Try it » Please return, with no alterations, the lines below from the very first through the one that contains "Task: Click the dialog title bar app icon".

Records from a data collection »
--------------------------------------------------

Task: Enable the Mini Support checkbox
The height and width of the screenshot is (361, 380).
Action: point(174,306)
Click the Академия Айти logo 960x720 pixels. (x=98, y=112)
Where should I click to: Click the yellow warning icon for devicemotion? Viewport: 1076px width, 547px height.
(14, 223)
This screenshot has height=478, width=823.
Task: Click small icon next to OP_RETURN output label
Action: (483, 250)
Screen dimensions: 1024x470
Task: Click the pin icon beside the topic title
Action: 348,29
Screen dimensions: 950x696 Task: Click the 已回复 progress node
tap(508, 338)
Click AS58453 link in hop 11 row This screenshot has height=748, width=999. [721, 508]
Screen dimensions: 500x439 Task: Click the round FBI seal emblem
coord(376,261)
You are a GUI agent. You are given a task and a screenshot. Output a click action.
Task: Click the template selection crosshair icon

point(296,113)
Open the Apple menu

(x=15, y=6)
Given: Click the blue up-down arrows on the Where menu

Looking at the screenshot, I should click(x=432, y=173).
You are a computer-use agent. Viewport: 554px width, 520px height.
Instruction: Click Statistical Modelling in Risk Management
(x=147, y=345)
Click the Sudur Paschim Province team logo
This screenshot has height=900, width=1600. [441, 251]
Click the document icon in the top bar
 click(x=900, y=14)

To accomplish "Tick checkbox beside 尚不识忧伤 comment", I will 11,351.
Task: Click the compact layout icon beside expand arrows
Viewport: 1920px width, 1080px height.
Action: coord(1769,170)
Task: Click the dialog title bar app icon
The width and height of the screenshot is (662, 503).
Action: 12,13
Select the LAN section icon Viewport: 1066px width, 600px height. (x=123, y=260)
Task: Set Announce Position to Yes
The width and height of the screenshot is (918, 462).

--------------------------------------------------

Response for this exercise »
Task: Enable the Mini Support checkbox
The height and width of the screenshot is (361, 380).
Action: point(174,306)
Click the Академия Айти logo 960x720 pixels. (x=98, y=112)
Where should I click to: Click the yellow warning icon for devicemotion? Viewport: 1076px width, 547px height.
(14, 223)
This screenshot has height=478, width=823.
Task: Click small icon next to OP_RETURN output label
Action: (483, 250)
Screen dimensions: 1024x470
Task: Click the pin icon beside the topic title
Action: 348,29
Screen dimensions: 950x696 Task: Click the 已回复 progress node
tap(508, 338)
Click AS58453 link in hop 11 row This screenshot has height=748, width=999. [721, 508]
Screen dimensions: 500x439 Task: Click the round FBI seal emblem
coord(376,261)
You are a GUI agent. You are given a task and a screenshot. Output a click action.
Task: Click the template selection crosshair icon

point(296,113)
Open the Apple menu

(x=15, y=6)
Given: Click the blue up-down arrows on the Where menu

Looking at the screenshot, I should click(x=432, y=173).
You are a computer-use agent. Viewport: 554px width, 520px height.
Instruction: Click Statistical Modelling in Risk Management
(x=147, y=345)
Click the Sudur Paschim Province team logo
This screenshot has height=900, width=1600. [441, 251]
Click the document icon in the top bar
 click(x=900, y=14)

To accomplish "Tick checkbox beside 尚不识忧伤 comment", I will 11,351.
Task: Click the compact layout icon beside expand arrows
Viewport: 1920px width, 1080px height.
Action: coord(1769,170)
Task: Click the dialog title bar app icon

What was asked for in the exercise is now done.